[Dataset items]
/---
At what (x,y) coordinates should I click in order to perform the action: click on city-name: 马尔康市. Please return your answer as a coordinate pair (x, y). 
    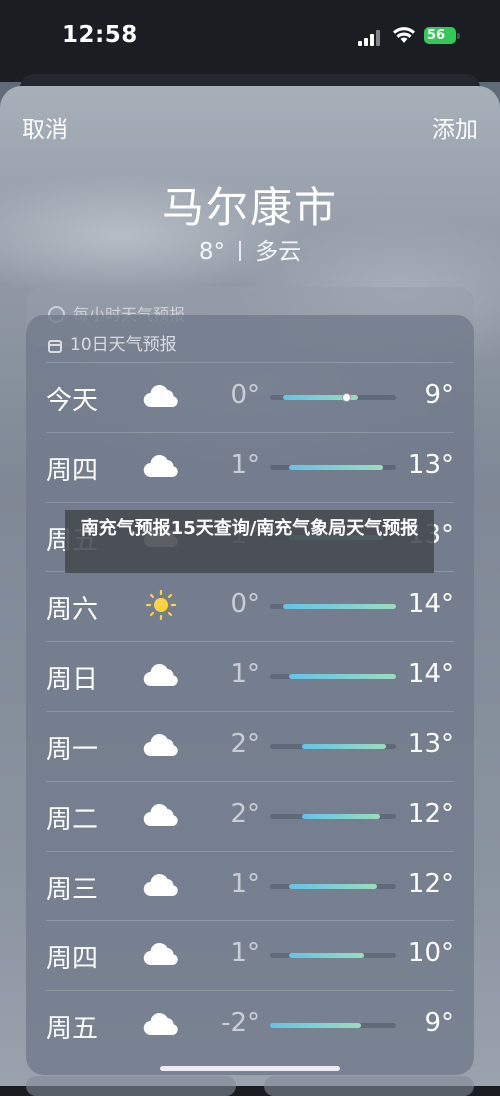
    Looking at the image, I should click on (250, 208).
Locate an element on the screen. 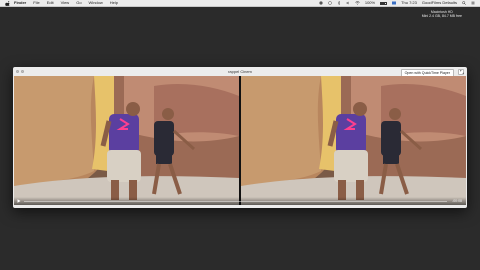  window-title: rappel Cinem is located at coordinates (240, 72).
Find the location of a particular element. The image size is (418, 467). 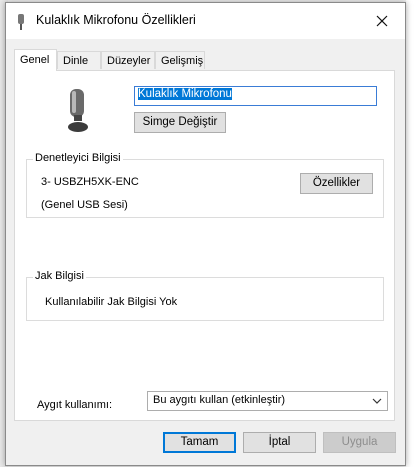

device-usage-select: Bu aygıtı kullan (etkinleştir) is located at coordinates (268, 401).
\---
What needs to be done> Pick out every line of the listing above that contains the word "click" and copy each one.

Exercise solution>
At what (x,y) coordinates should I click in order to perform the action: click on city-name: 马尔康市. Please return your answer as a coordinate pair (x, y). 
    Looking at the image, I should click on (250, 208).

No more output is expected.